Thursday 23 July 2009

Fatherhood

It is hard to be a good father. In all fairness, no-one ever said it would be easy, but it is more difficult than I would say is commonly appreciated. I think that for me, the constant challenge is balance. I will tend to focus on, for example, providing for my children by making sure that I work hard, try to progress in my career and bring in enough money to meet their needs. Then, I start to feel concerned (quite rightly) that my children have a need for my physical and emotional presence, rather than just my financial provision. This leads me to try to make more time for quality time, time one on one with them, time playing over the park, walks in the woods. This is great and when I do it, it feels right. It feels like the way it is meant to be and my children clearly benefit from it. But then, as always, life begins to feel very busy and congested and other elements creep in and start to suck up my time. There are household chores that need doing - washing, ironing, washing up, hoovering, cleaning the car, fixing meals, decorating - all very necessary and important and as tedious as they generally are, essential to make time for.
I tell myself that these things need to be done and I am right, they do. However they wind up becoming too much of a focus and I essentially become a house keeper and handyman to my children instead of a father.
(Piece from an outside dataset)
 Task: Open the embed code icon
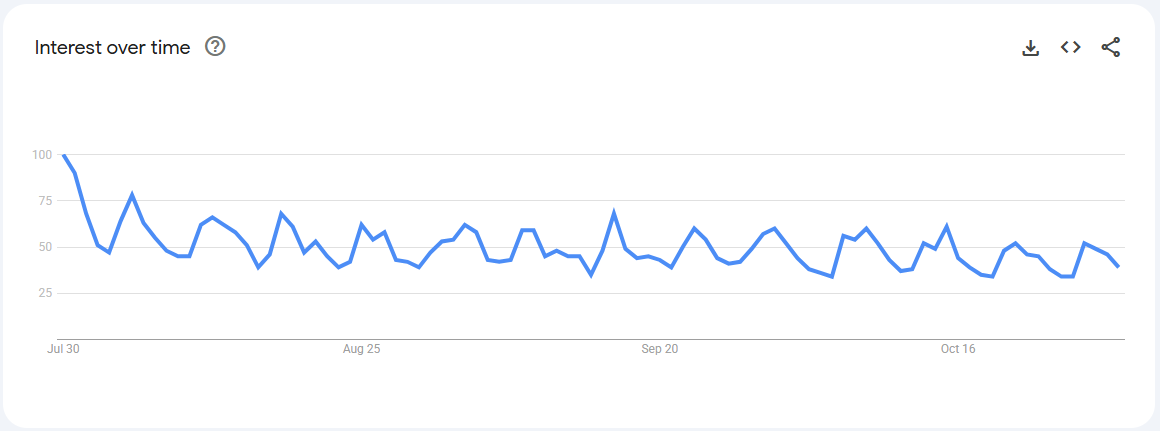[1071, 47]
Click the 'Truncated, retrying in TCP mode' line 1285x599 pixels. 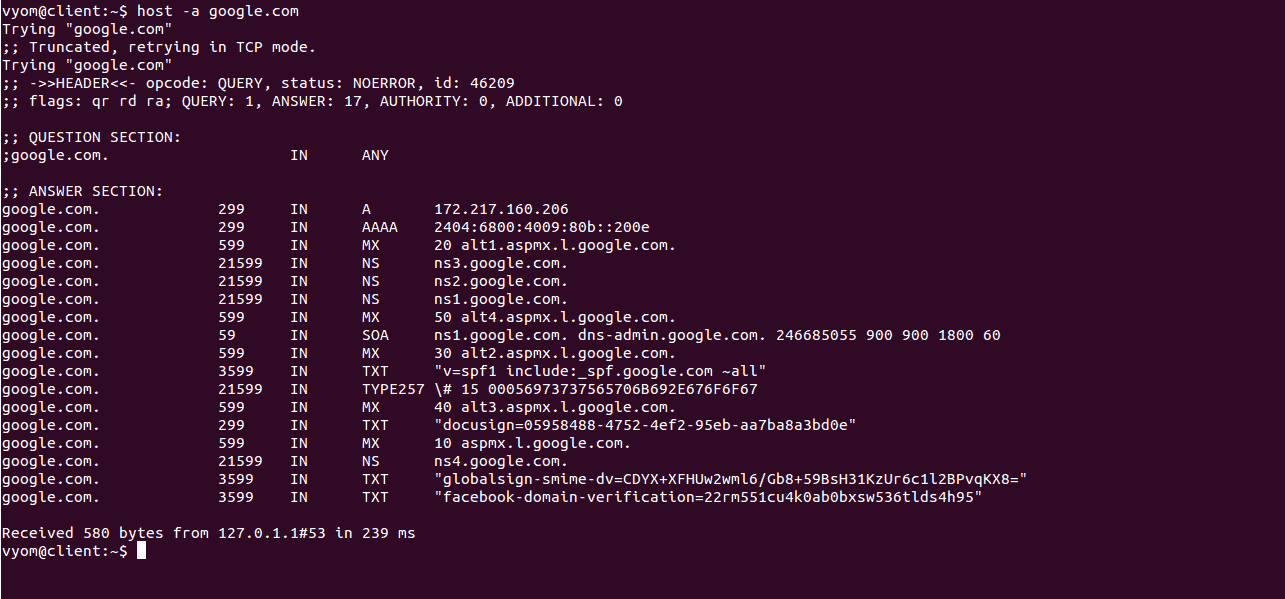click(x=159, y=47)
Lest we forget, there is also my wife to consider. She is more important, more precious to me than all of my children put together (much as I love them and would never be without them) and I want to ensure that when, as they inevitably will, my children grow up, move out and make their own lives, my wife and I have a life together, a relationship, that is founded upon our marriage, founded on us, rather than simply being founded on the need to properly raise our children. So many marriages have struggled in later life because all that existed was a focus on raising the children and then once they were raised, there was nothing left between the husband and wife beside the memory of a wedding day decades in the past and the shared experience since then of setting everything else aside to take care of the children.
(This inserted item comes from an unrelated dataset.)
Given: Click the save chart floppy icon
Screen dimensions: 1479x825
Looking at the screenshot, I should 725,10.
Do not misunderstand me, children are important and precious and if I fail to make proper time and energy for them my failure is something that will prove hugely damaging all round. But they are not all I am as a man. I am not a father to the exclusion of all else. I am not even a father first and foremost. I am a child of God, then a husband, then a father, then (hopefully) an active and useful member of my church, then everything else.
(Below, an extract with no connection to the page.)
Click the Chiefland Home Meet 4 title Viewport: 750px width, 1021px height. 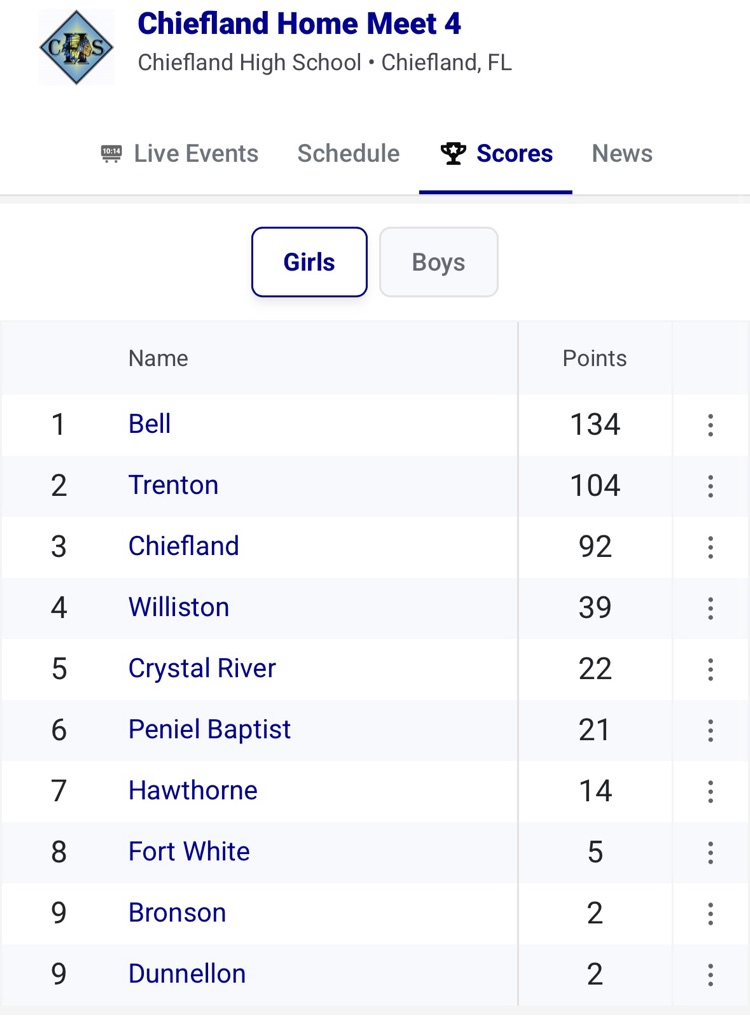299,23
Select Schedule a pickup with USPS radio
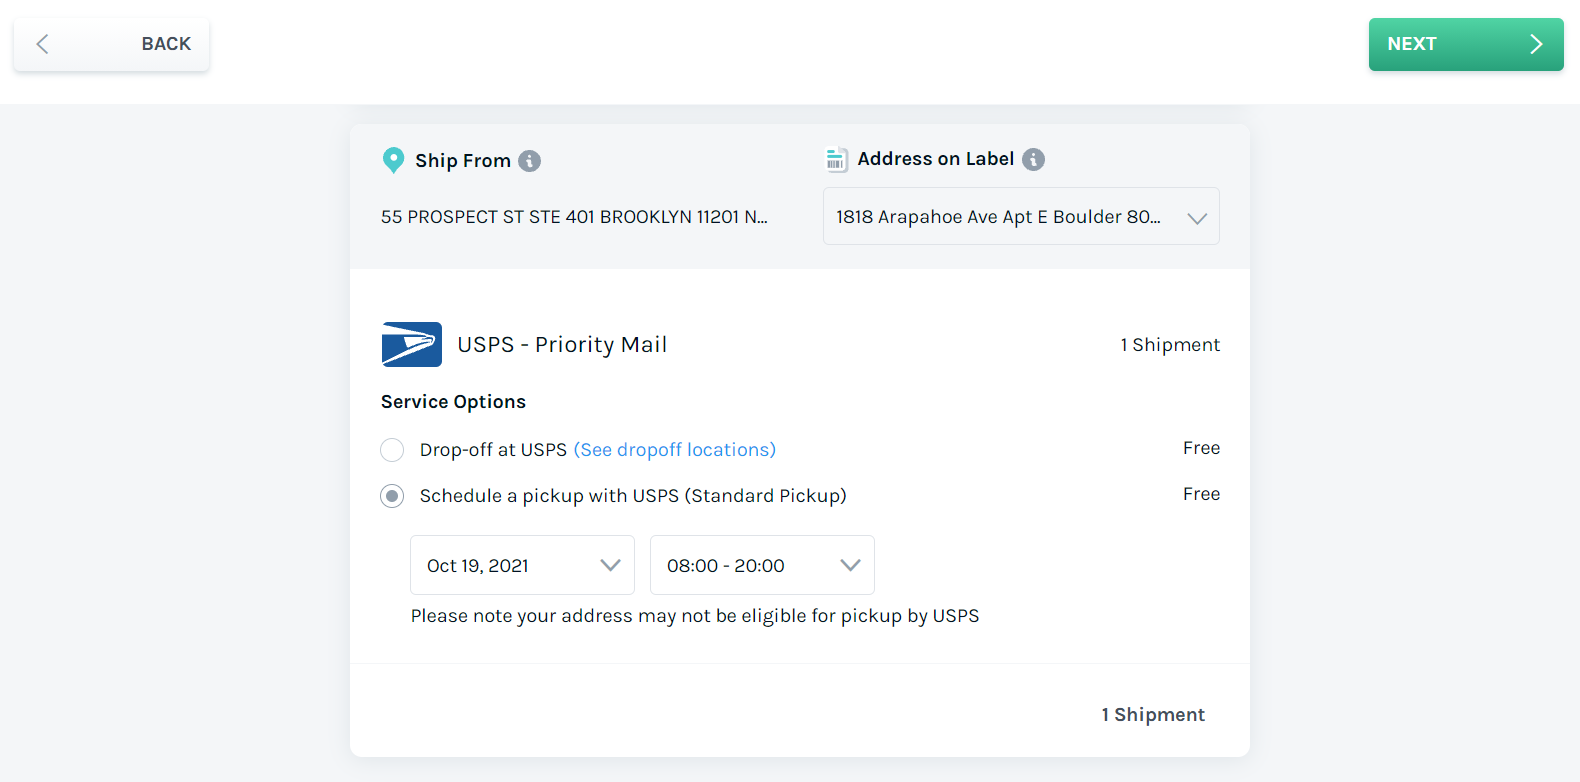This screenshot has height=782, width=1580. tap(392, 496)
I know that, rather prosaically, central to all of this is time management. There is time to do and be all of these things, but it will not happen by itself. I have to say "no" to so much in order to be able to say "yes" to my wife and my children. I cannot go to the gym three times a week for two hours each time and still be all that I wish to be as a husband, father and Christian. I cannot spend quality time with my children at the weekend if I lock myself away painting a bedroom, despite how pressingly urgent that job seems. I cannot make my wife feel special, precious, beautiful and loved if I come home late from work, stick a DVD on and ignore her. I might be able to justify such actions to myself by saying that I am tired, drained and stressed and need to unwind, but ultimately that is a cop-out. I need not be a martyr, I just need to choose. What will I do today? What will I choose to make time for on Saturday? How will I plan my evenings? How will I organise myself at work so that I can honour my employers with an honest, hard day's work for an honest day's pay and still ensure that I am home in time to play with my children and put them to bed?
Fatherhood. Potentially so rewarding, fraught with potholes, joyous when you get it right, very easy to get wrong, exhausting even at the best of times and pretty thankless until your children have children of their own and realise what they put you through. I wouldn't change it for the world.